*指示*.
1. 肺炎球菌ワクチンの文章によると、肺炎球菌ワクチンは何に分類されますか。
2. 肺炎球菌ワクチンの文章から、「お薬との正しい付き合い方を理」から「活化ワクチンに分類されます。」までをすべてそのまま書き写してください。

*本文抜粋*.

お薬との正しい付き合い方を理解していただくために、また、日々進化するお薬のことを知っていただくために、「くすりのお話し」をさせていただきます。

※医師やスタッフの肩書き/氏名は掲載時点のものであり、現在は変わっている可能性があります。

2015.06.09 肺炎球菌ワクチンの定期接種について/たけだ通信107号より

精華町国民健康保険病院
薬局長代理
下山 尚子

 今回の薬の話は肺炎球菌ワクチンについてです。
 ワクチンとは、ヒトなどの動物が生まれつきもっている免疫能力を活用して、感染症を予防するために作られた製剤のことをいいます。ワクチンには不活化ワクチンと生ワクチンがあり、肺炎球菌ワクチンは不活化ワクチンに分類されます。

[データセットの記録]

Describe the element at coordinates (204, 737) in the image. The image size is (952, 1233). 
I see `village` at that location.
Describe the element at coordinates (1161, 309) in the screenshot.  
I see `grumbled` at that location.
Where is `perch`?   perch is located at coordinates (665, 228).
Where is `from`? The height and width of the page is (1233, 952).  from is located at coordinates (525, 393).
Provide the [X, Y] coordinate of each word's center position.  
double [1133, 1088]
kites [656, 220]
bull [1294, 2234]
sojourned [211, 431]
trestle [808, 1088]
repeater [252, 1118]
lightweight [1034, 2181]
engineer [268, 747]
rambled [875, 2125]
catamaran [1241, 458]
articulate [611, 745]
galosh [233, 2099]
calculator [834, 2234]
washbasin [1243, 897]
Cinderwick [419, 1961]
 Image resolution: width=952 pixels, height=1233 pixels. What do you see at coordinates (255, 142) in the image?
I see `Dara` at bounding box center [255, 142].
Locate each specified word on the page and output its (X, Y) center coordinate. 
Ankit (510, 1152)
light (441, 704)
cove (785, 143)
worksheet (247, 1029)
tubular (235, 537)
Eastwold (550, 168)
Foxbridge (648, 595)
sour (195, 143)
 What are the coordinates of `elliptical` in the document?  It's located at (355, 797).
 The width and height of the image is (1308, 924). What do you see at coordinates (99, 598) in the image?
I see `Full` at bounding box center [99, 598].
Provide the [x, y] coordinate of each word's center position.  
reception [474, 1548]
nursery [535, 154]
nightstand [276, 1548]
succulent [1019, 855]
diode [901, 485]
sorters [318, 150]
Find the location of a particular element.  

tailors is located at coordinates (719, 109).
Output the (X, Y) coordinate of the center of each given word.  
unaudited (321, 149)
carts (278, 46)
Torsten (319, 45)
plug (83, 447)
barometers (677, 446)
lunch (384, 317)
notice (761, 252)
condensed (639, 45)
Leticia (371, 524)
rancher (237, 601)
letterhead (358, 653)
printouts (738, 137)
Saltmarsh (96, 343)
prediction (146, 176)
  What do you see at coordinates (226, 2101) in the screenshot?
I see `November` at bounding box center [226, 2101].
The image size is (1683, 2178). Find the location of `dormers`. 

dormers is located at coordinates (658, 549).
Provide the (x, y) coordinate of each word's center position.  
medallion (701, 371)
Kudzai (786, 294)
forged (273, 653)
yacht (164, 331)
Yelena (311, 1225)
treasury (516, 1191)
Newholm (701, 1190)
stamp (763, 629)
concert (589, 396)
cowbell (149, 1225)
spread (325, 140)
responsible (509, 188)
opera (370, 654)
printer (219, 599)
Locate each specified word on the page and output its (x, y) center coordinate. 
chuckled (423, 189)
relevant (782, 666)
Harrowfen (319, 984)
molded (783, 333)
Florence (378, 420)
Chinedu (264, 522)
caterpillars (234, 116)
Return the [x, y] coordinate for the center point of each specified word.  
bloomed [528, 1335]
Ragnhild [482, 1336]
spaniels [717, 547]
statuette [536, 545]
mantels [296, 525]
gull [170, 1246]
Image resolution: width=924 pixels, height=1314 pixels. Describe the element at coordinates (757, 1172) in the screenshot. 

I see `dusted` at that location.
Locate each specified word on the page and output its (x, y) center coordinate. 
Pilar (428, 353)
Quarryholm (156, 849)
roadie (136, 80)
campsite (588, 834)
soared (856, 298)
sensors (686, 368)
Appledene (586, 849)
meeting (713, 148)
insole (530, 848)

*各課題の回答*.
1. 不活化ワクチンに分類されます。

2.
お薬との正しい付き合い方を理解していただくために、また、日々進化するお薬のことを知っていただくために、「くすりのお話し」をさせていただきます。

※医師やスタッフの肩書き/氏名は掲載時点のものであり、現在は変わっている可能性があります。

2015.06.09 肺炎球菌ワクチンの定期接種について/たけだ通信107号より

精華町国民健康保険病院
薬局長代理
下山 尚子

 今回の薬の話は肺炎球菌ワクチンについてです。
 ワクチンとは、ヒトなどの動物が生まれつきもっている免疫能力を活用して、感染症を予防するために作られた製剤のことをいいます。ワクチンには不活化ワクチンと生ワクチンがあり、肺炎球菌ワクチンは不活化ワクチンに分類されます。